The Mushkin Pilot-E is expected to be available in capacities of 250GB, 500GB, 1TB and 2TB and is a PCIe 3 four lane M.2 SSD that uses the latest NVMe 1.3 protocol. Performance is listed at 3370MB/s read and 2500MB/s write with 361K read and 376K write IOPS at low 4k random disk access. Power is listed as being up to 5.3W active and 0.3W idle and this SSD will have a 3-year warranty.
Rather interesting is Mushkin’s listing of the Mushkin Enhanced Data Protection Suite.

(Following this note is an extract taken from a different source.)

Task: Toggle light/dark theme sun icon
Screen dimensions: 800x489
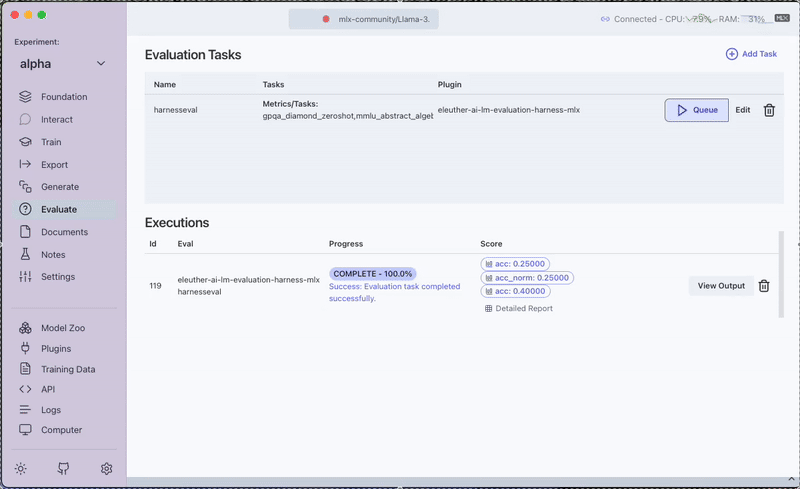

This suite speaks of built in LDPCC ECC, end-to-end data path protection, data shaping for greater endurance, global wear leveling as well as NVMe Deallocate function support, this being the NVMe equivalent of TRIM.
The big change between the Pilot-E from the Pilot released just a few months back is that this version has the SMI SM2262EN 8-channel controller vice the earlier SM2262. Performance is moving up from 2680MB/s read/1755MB/s write to 3370MB/s read and 2500MB/s write. Mushkin won’t commit to the manufacturer of their 3D TLC memory in use (Micron) and this particular M.2 SSD is a two-sided SSD.
Each side of the PCB contains two pieces of NAND, each having a RAW value of 256MB for a 1TB total capacity (1024MB actually), and the volume available to the consumer post formatting is 931GB. Each side of the SSD contains a NANYA 512MB DDR3 1600Mhz DRAM chip for a 1GB total buffer.
Just FYI, txbench, my favorite window-based erase tool (and now one of your benchmarking tools) now has additional support for NVMes drive and better trim capabilities w/ their end of April 2019 release 0.96 beta.
https://www.texim.jp/txbenchus.html
[I still pinged them about adding ATA Sanitize Crypto Scramble Ext, but many drives map that behavior for ATA Secure Erase Enhanced so depending on the drive, you can sometimes get there anyway. One day…]
B
So, it’s been 4 months since this review and Mushkin still doesn’t list this SSD drive on their website…despite its widespread availability. I actually bought one from Amazon and I’m regretting it already. My read speeds are way lower than what you report here and they appear to have changed the PCB design. Let’s see if their tech support gets back to me.
I could have gotten the Adata version (MS2262EN) of this drive for $10 more or a Samsung 970 EVO for $30 more.